Homily for the Memorial
of St. Benedict
Thursday, 14th
Week of Ordinary Time
Year II
July 11, 2024
Collect
Hos 11: 1-4, 8-9
Christian
Brothers, St. Joseph’s Residence, N.R.
The
collect for St. Benedict stresses love for God.
That was the core of his life and of his teaching.
St. Benedict of Nursia
Writing the Benedictine Rule
(Hermann Nigg)
He
was born a few years after the collapse of the Roman Empire. Western civilization descended into
political, social, and moral chaos.
Benedict fled that. How
appropriate that today’s 1st reading states, “Out of Egypt I called my son”
(Hos 11:1). God “taught Ephraim to walk,
took them in [his] arms” (11:3), and that’s what he did thru Benedict for the
reconstruction of civilization in Europe, drawing him and succeeding
generations “with bands of love” (11:4).
Benedict
and the monastic community that grew up around him focused their lives on
“divine service,” as the collect says.
That meant prayer, especially the Liturgy of the Hours, and hard,
self-sustaining work. Thus the motto
“Work and Prayer.” Their prayer centered
them on God but interceded for the world.

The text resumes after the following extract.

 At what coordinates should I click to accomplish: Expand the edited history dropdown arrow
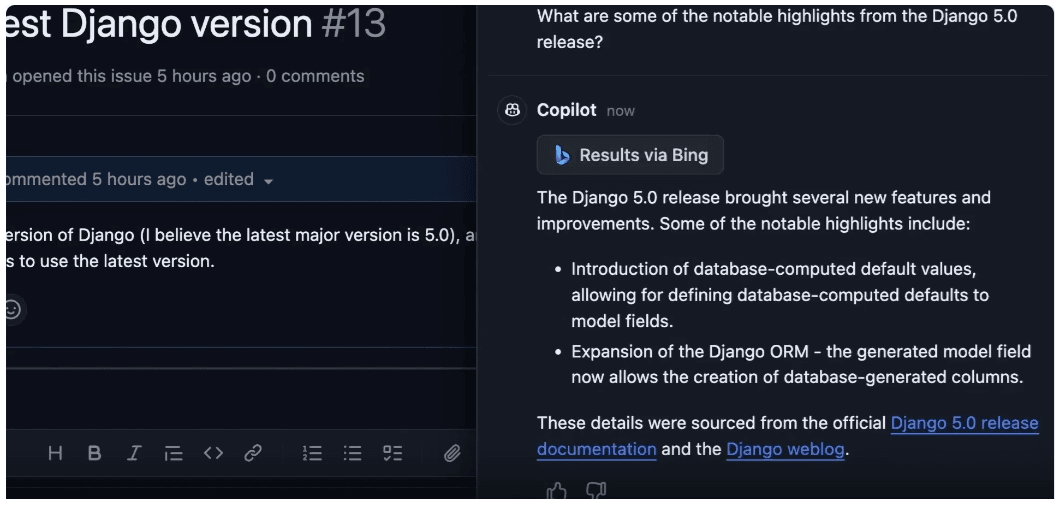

Their work was their livelihood but enhanced the world around them. The word monk may be rooted in solitude,
separation from the world. But
Benedict’s monks offered a “school of divine service,” teaching their neighbors
not only how to pray but also how to improve their fields and to learn
artisanal skills and to study. They laid
the foundation for a new civilization in Europe. That’s why St. John Paul II declared Benedict
one of the continent’s patron saints.
Benedict
XVI recognized Benedict as the patron of his pontificate.[1] He also recognized in our time a decline of
European civilization like that in the 6th century. Europe, he lamented, has lost its Christian
roots. We see new forms of political,
social, and moral chaos, and not only in Europe. The solution now is the same as in the 6th
century: to seek God alone, to love God
above all else, and to share that love with our brothers and sisters. “The great monk,” Benedict XVI believed, “is
still a true master at whose school we can learn to become proficient in true
humanism”[2]—a
humanism that knows who we are and what a great destiny God has chosen us for.